For each dataset we randomly selected 50% of the scaffolds with BLAST-assigned taxonomy as a training dataset and constructed bagged decision tree models for 2-8 variables. We repeated this procedure 1000 times and calculated the mean and standard deviation of accuracy, sensitivity, and specificity for each of these predictor combinations. Here, we focus on results for C. remanei (Fig. 6a). Mean DNA sequencing coverage and mean RNA sequencing coverage had the highest Gini importances and a model constructed solely with these predictors was able to correctly classify >97% of the C. remanei dataset. When a third predictor, the percent of the scaffold covered in RNA alignment, was added the model correctly classified >98% of the dataset. Model accuracy and sensitivity plateaued above 99.5% when a fourth variable, scaffold GC content, was included but specificity increased slightly as successive predictors were added to the model.
We compared the decision tree bagging model results against those produced by Anvi’o  with CONCOCT binning , Busybee , Kraken  and Blobology . Processing our sequencing files with Anvi’o was time-intensive and because of that we chose to proceed with the default setting and analyzed the 2304 scaffolds >2500 bp. We calculated accuracy, sensitivity and specificity based on this smaller scaffold set. Anvi’o  separated the contaminated C. remanei genome sequences into 18 bins however 3 of these contained only 1 scaffold. Seven bins contained primarily C. remanei sequences. Specificity was high (Fig. 6b) and Anvi’o misclassified just 2 Chryseobacterium scaffolds as Caenorhabditis. However, the overall Anvi’o accuracy rate was lower at 98.1% with 5 misclassified scaffolds and 38 scaffolds that were entirely unclassified. Of these, 21 were Caenorhabditis sequences and sensitivity was 98.5%.

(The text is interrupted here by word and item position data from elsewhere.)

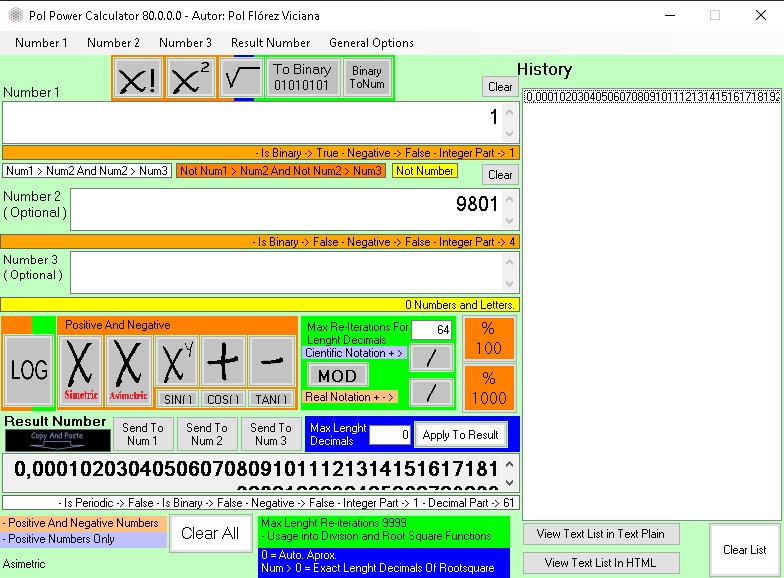
Task: Open the Result Number menu
Action: pyautogui.click(x=270, y=43)
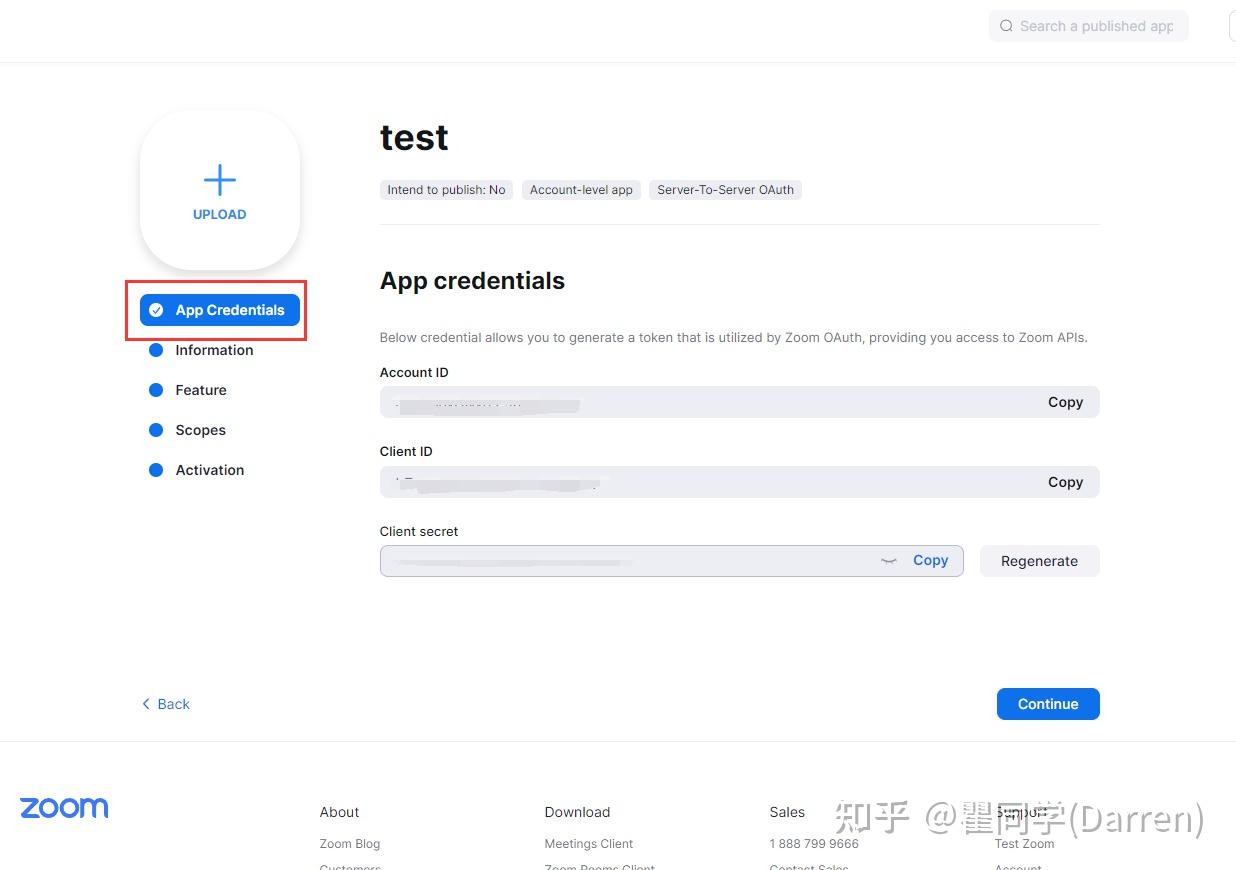Click the Activation step blue dot
This screenshot has height=870, width=1236.
[x=156, y=470]
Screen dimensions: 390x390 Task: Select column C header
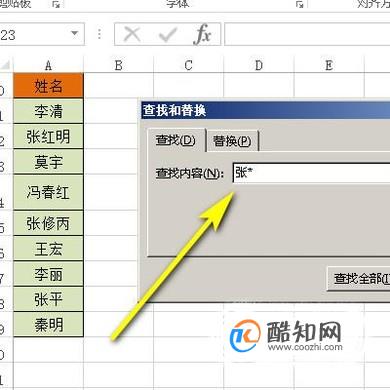tap(188, 65)
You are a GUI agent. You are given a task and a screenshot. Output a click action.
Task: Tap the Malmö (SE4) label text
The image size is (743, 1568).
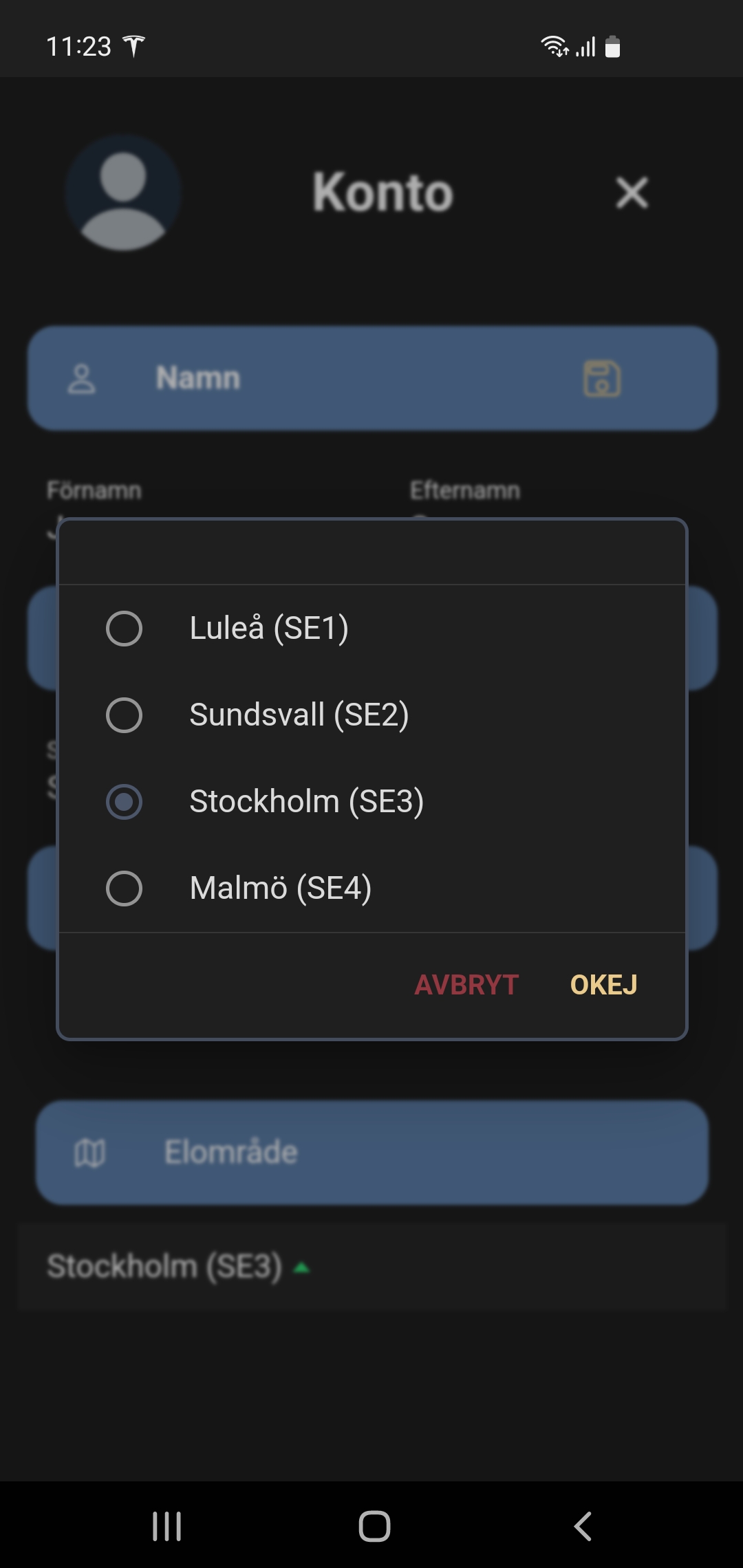[281, 888]
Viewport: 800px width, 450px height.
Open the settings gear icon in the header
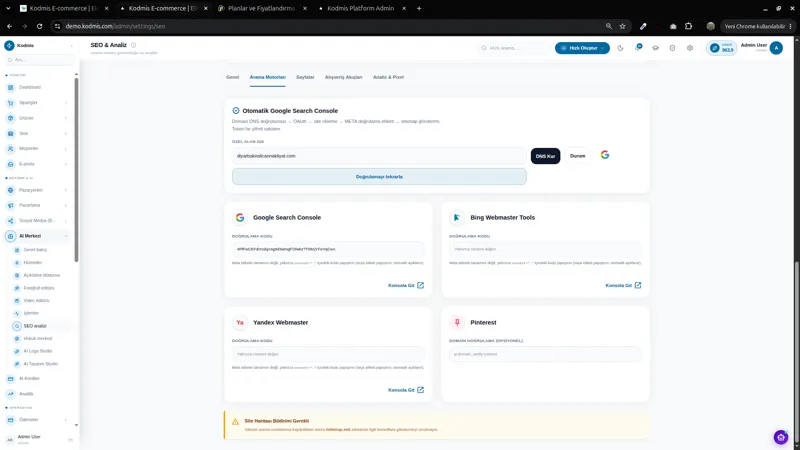(x=690, y=48)
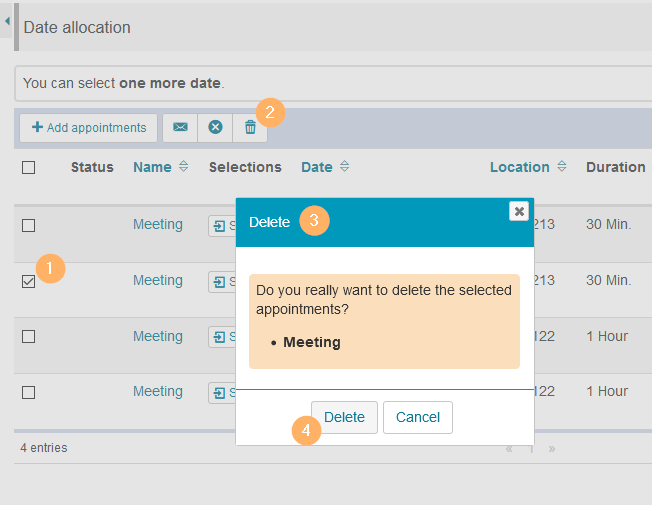Check the last row Meeting checkbox
652x505 pixels.
coord(29,392)
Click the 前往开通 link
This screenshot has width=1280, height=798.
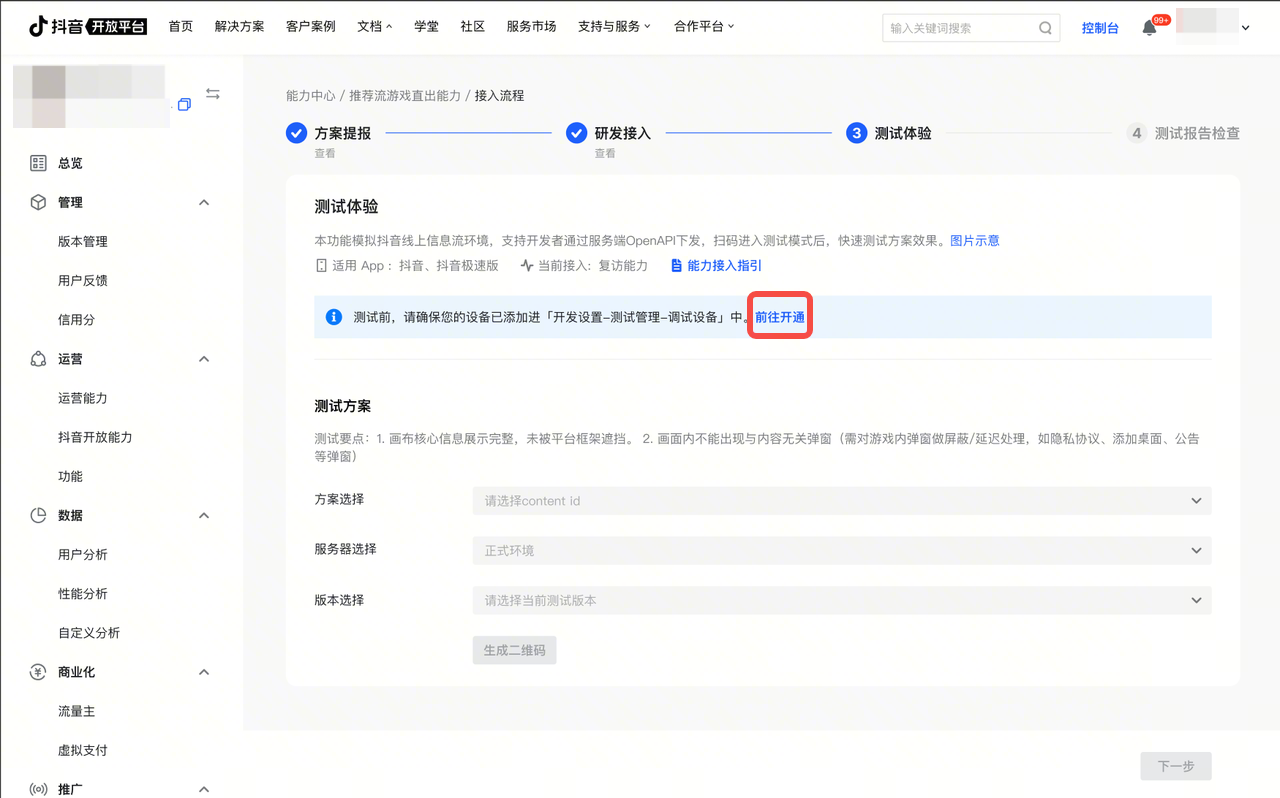click(x=780, y=317)
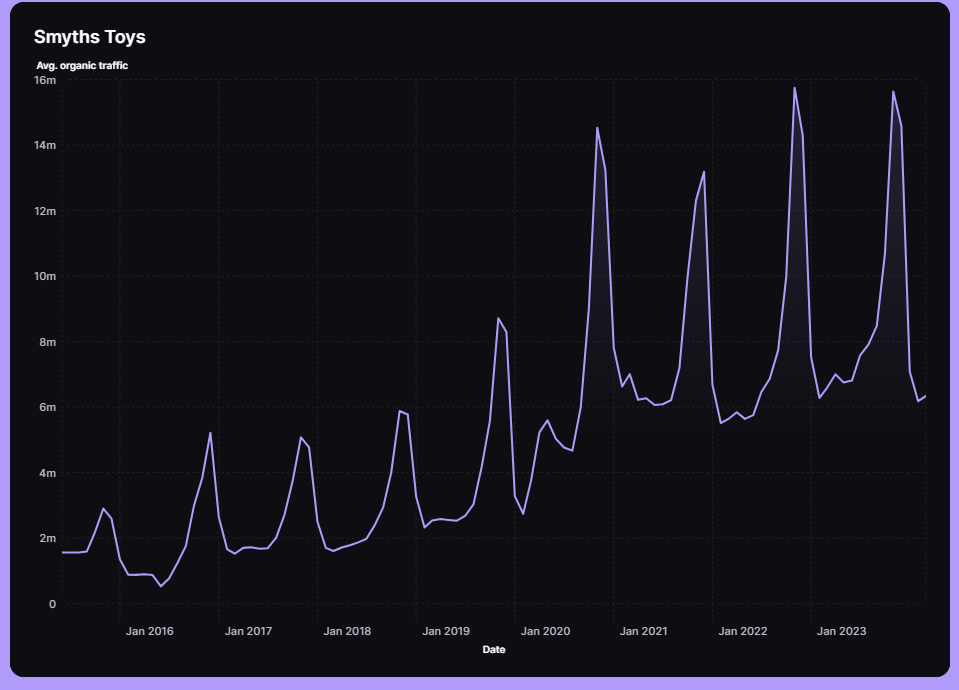The height and width of the screenshot is (690, 959).
Task: Click the "4m" y-axis value
Action: click(47, 473)
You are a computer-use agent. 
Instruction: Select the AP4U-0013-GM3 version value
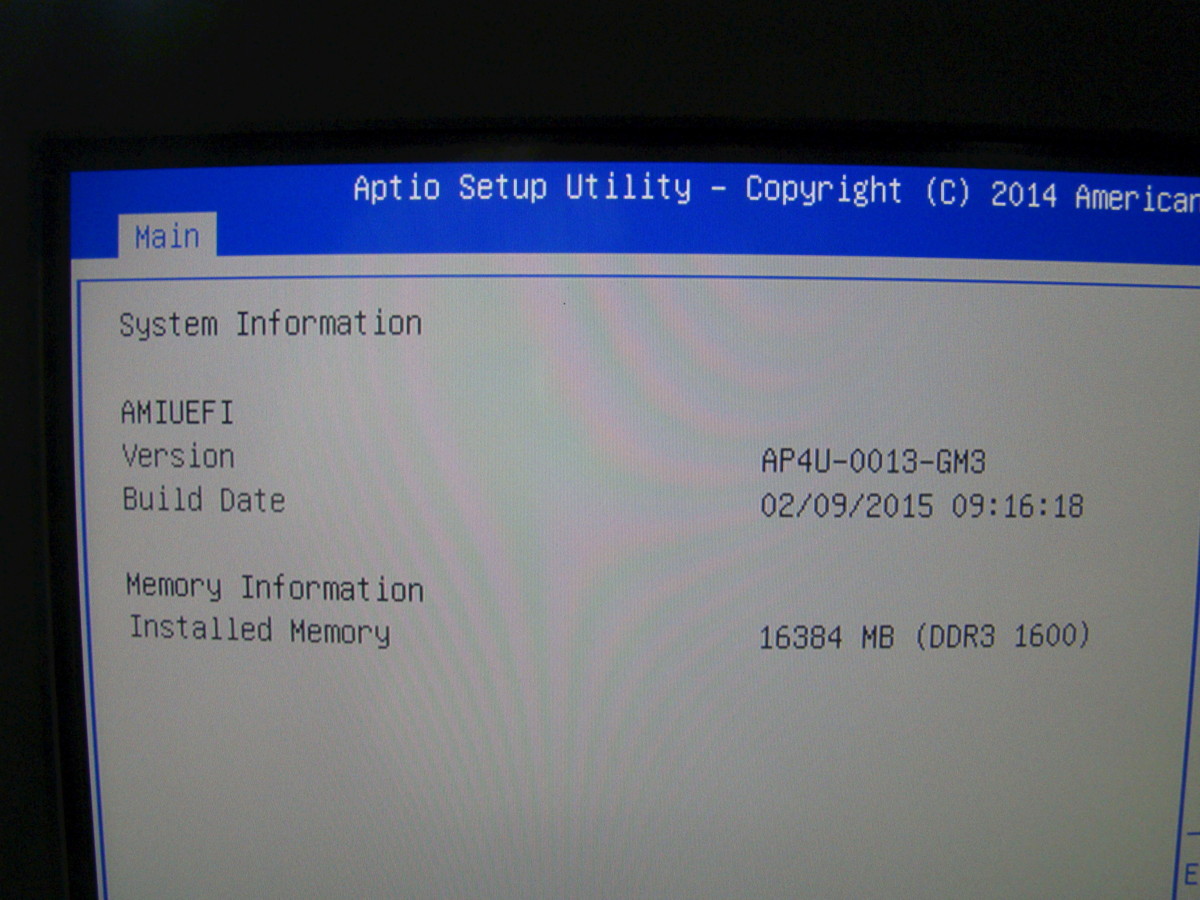873,461
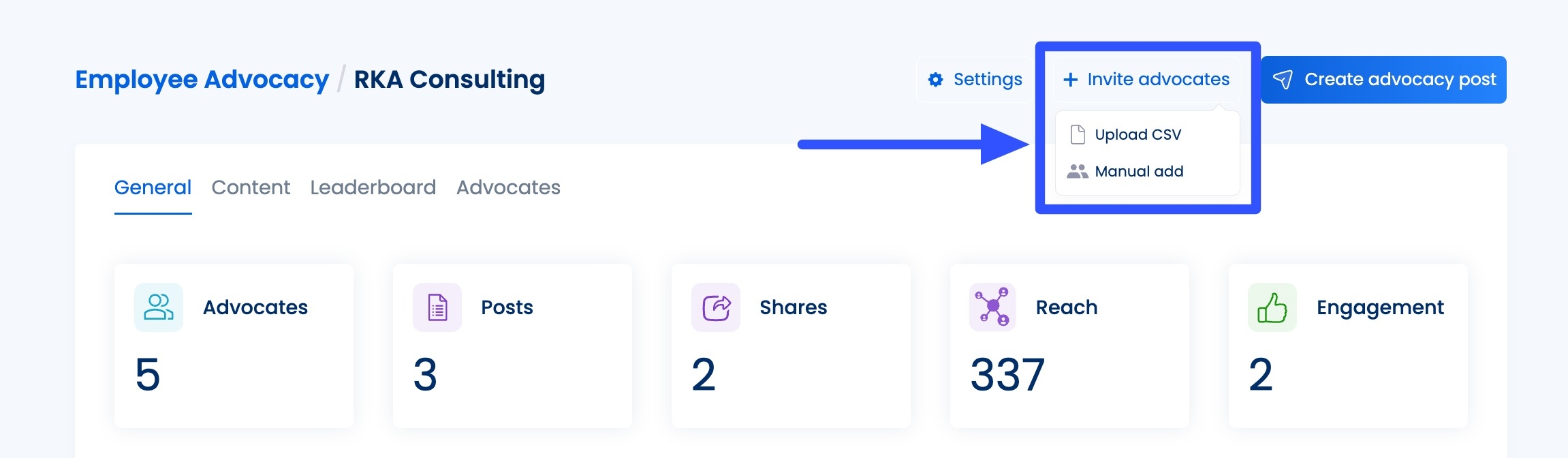The width and height of the screenshot is (1568, 458).
Task: Open the Invite advocates dropdown
Action: coord(1147,80)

Busybee  separated the contaminated C. remanei genome sequences into 5 bins. Busybee had a sensitivity rate of 99.89% (Fig. 6b) and placed just 2 Caenorhabditis scaffolds in microbial bins but the 2 Caenorhabditis bins (Fig. 7) contained 166 microbial scaffolds. Busybee bin 4 contained the majority of the C. remanei scaffolds with few microbial scaffolds (Fig. 7a) but Busybee bin 3 was a heterogeneous mix of scaffolds from C. remanei and Rhodococcus species (Fig. 7b).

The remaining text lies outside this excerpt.